**WHAT THE TASK REQUIRES**
Find the line holding "Image resolution: width=1213, height=2576." in the entries below. Give it again exactly, along with every line after it up to and including the line holding "Anpassen (1066, 2456)".

**EXERCISE DATA**
= = = = =

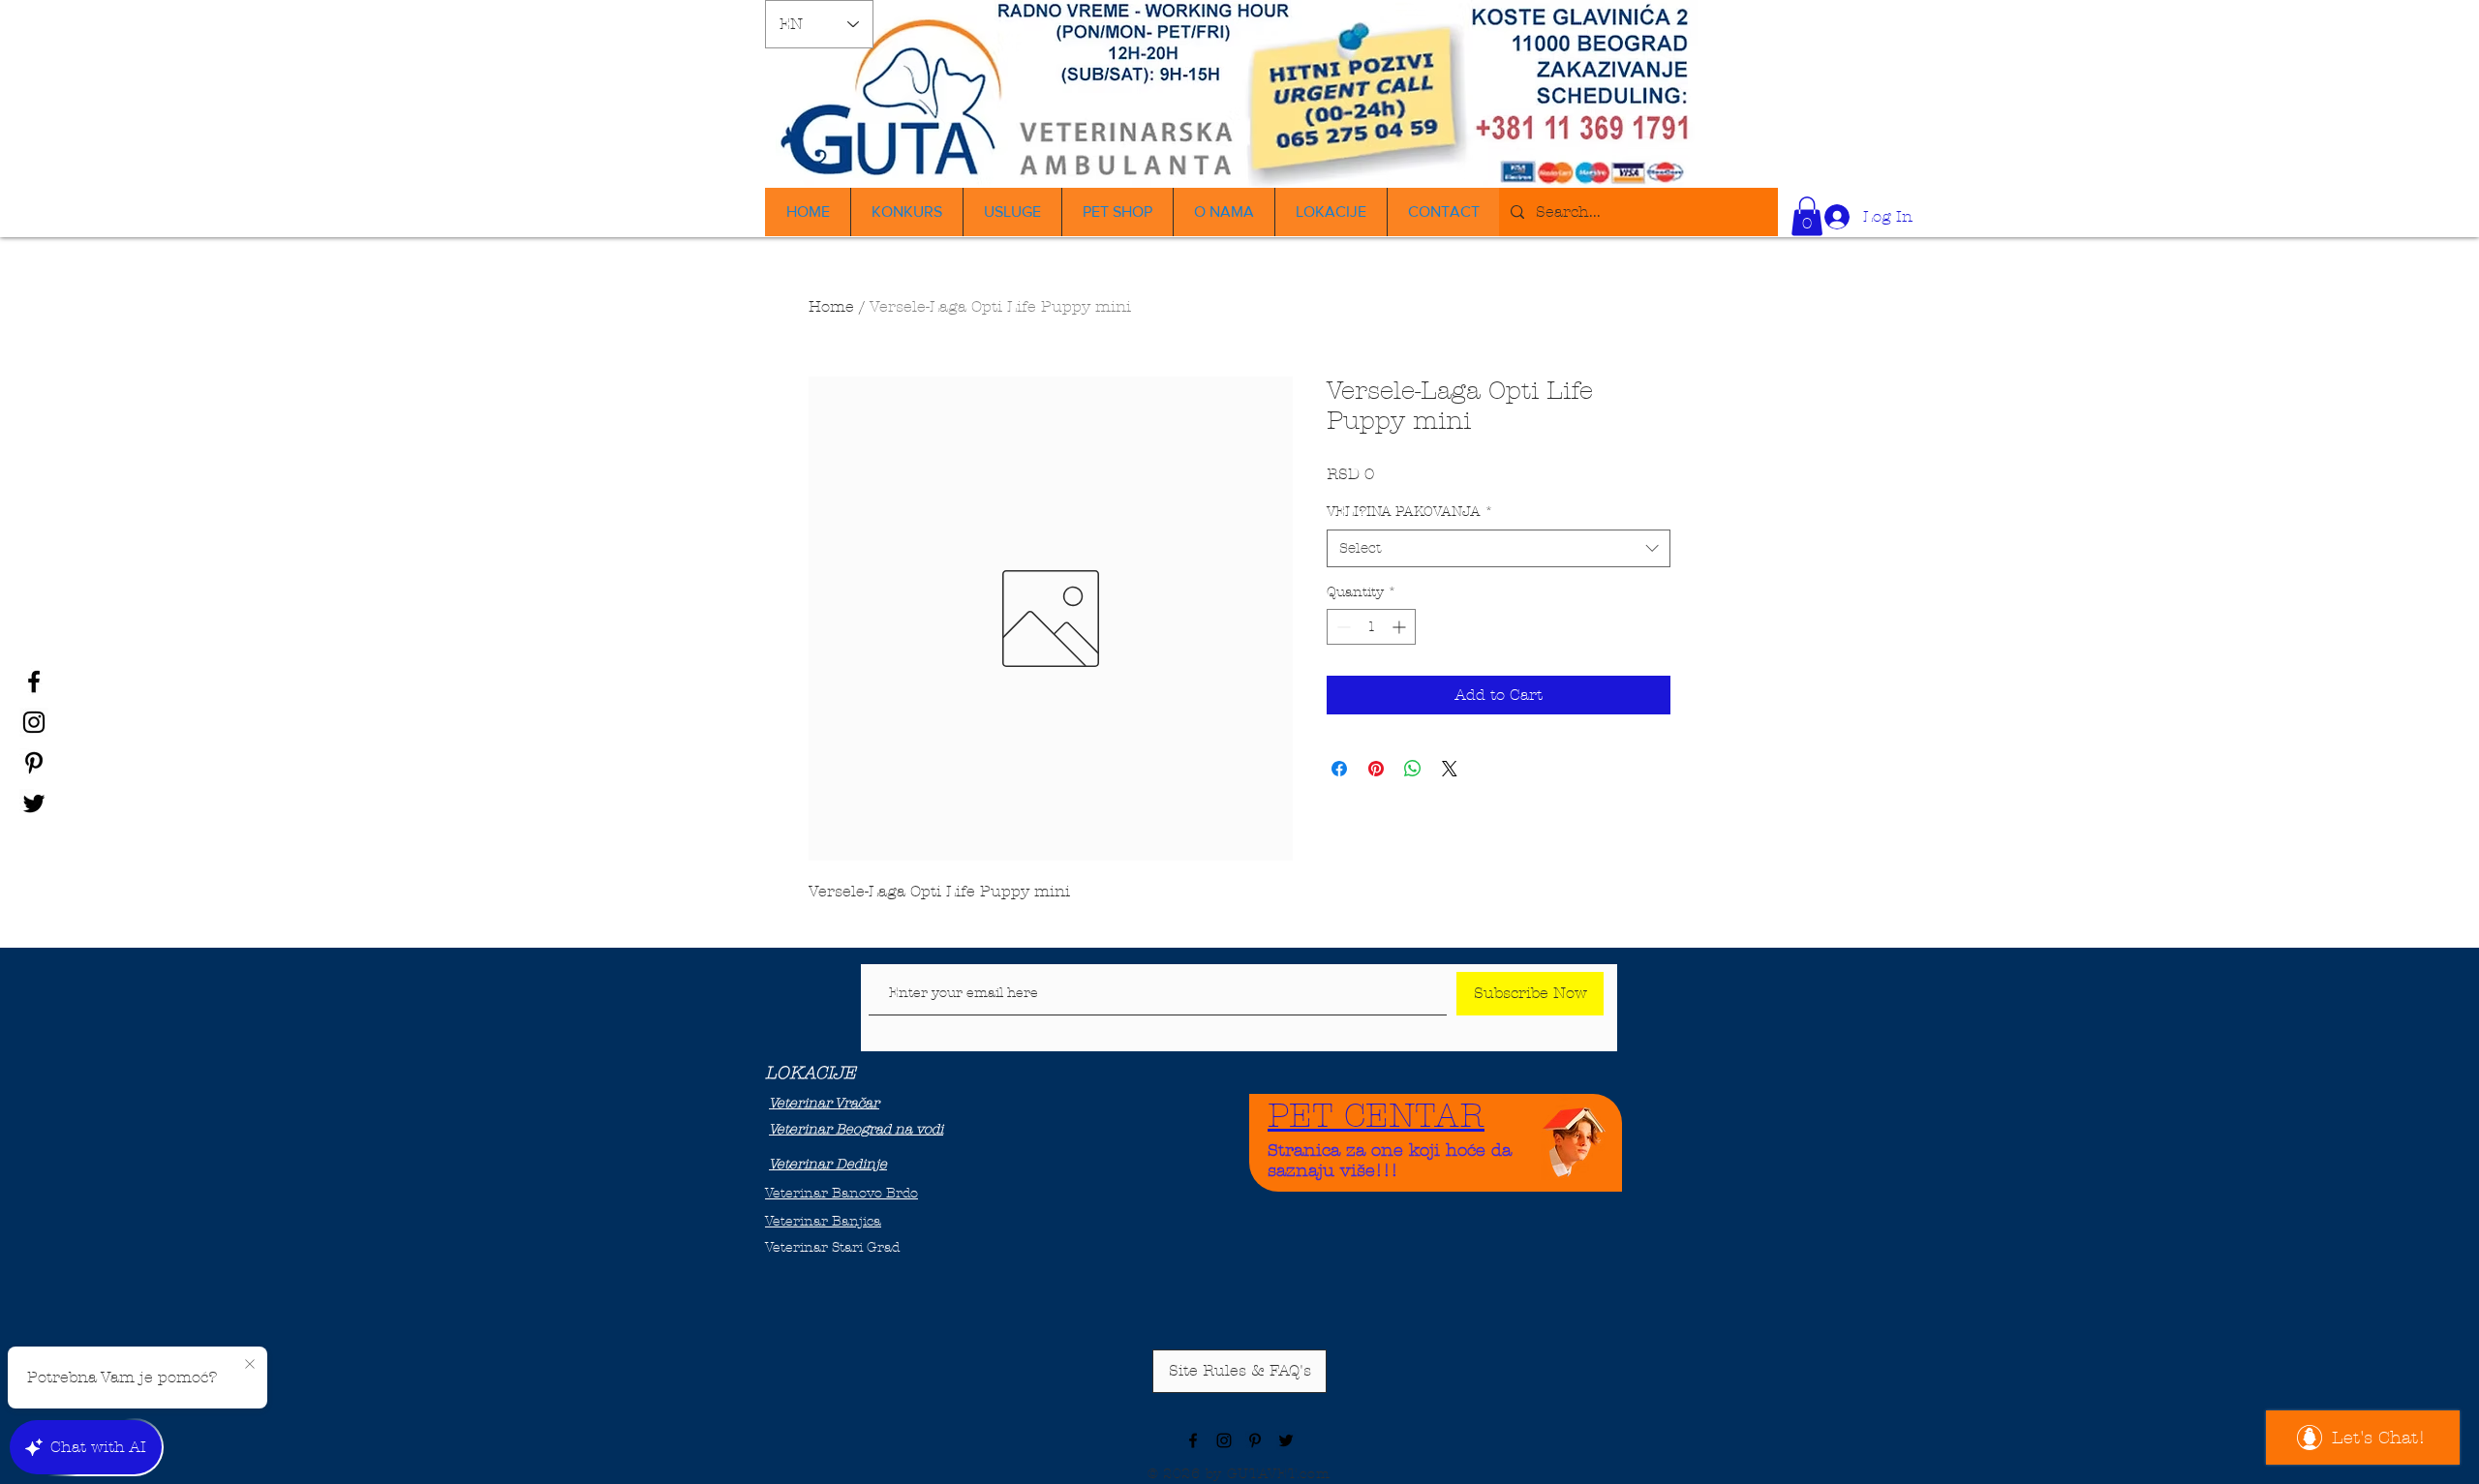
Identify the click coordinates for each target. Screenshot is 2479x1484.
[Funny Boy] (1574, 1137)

= = = = =

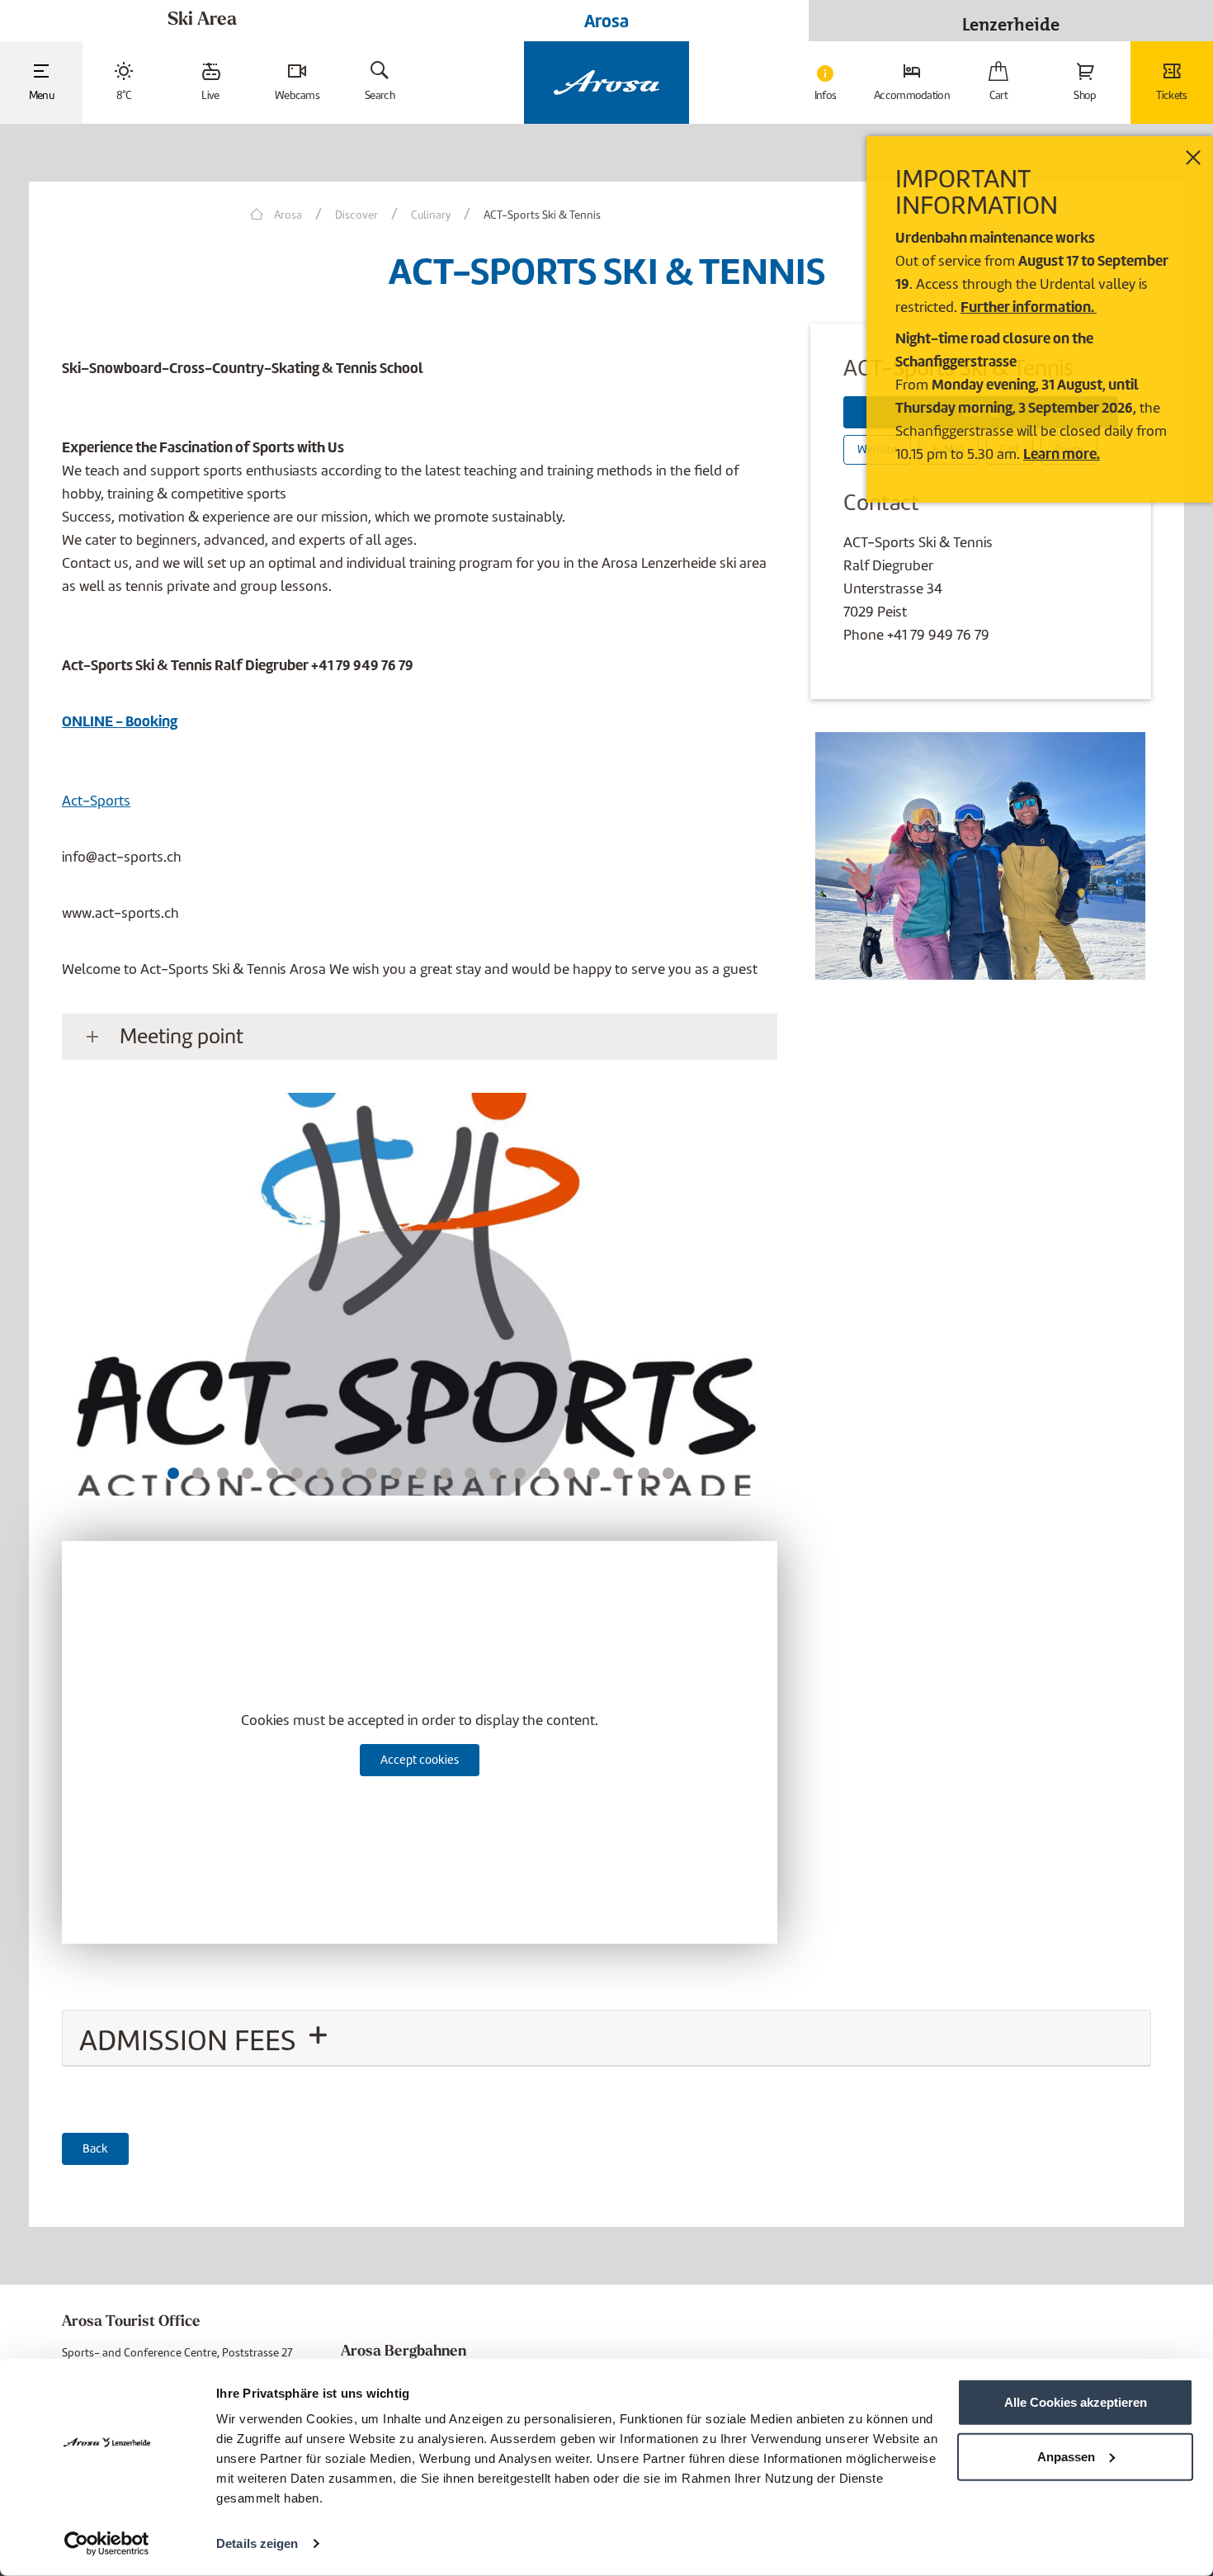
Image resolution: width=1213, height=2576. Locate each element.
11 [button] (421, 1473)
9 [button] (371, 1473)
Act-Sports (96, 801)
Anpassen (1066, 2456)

= = = = =

**RESULT OF THE TASK**
Image resolution: width=1213, height=2576. Locate each element.
11 [button] (421, 1473)
9 [button] (371, 1473)
Act-Sports (96, 801)
Anpassen (1066, 2456)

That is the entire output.